The proposed merger, which would create the world’s fourth-largest gold miner and that is expected to surpass Agnico Eagle TSX, NYSE: AEM) in a year to take third place, has been criticized by Gold Fields investors. They claim the transaction is too expensive and does not guarantee growth and profitability.
The gold miner’s shares lost about 20% on May 31, when it announced the all-share transaction, and has not recovered since.
UK investment firm Redwheel, one of the South African miner’s top investors, said in June that Gold Fields was making “a serious error” in its takeover strategy.
Gold Fields chief executive Chris Griffith, however, told reporters on Friday he had held “constructive” and “tough” discussions with Redwheel, adding that many shareholders are warming up to the deal.
The company improved the original offer on Monday by offering to pay shareholders 30% to 45% of normalized earnings at the interim and final dividend stages, up from a previous payout range of 25% to 35%.
It also promised a 45% payout for the 2023 interim and final dividends after it completes the friendly acquisition of Yamana, and a Toronto Stock Exchange listing.
Griffith said he is not considering changing the terms of the sweetened deal.
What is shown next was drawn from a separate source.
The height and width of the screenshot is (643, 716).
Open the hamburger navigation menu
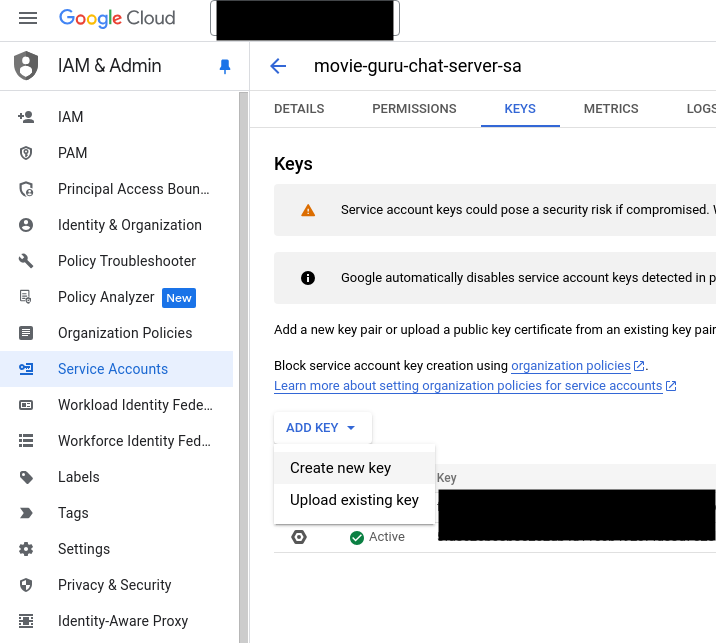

Raj Ray, analyst for BMO Capital Markets, said Gold Fields’ the ability to unlock significant value in the near-term seems limited.
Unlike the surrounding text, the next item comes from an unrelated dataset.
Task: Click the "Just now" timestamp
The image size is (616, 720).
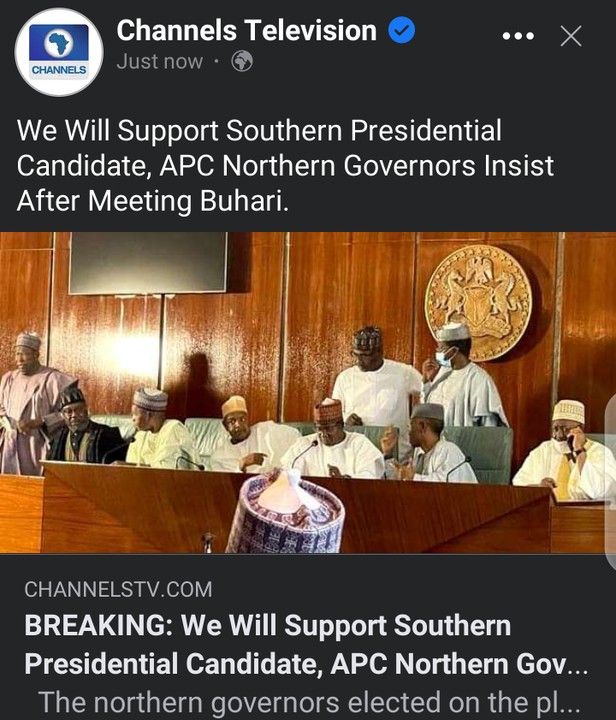Action: (x=159, y=62)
“While the enhanced dividend policy is incrementally positive, we are not convinced whether the additional 1% yield in 2023 adequately incentivises Gold Fields shareholders for the significant near-term dilution,” Ray wrote.
Shareholders are scheduled to vote on the takeover bid on October 12 with circulars due for posting in the second week of September.
Gold Fields needs 75% of its shareholders to support the deal; Yamana Gold needs just two-thirds of total shareholder approval.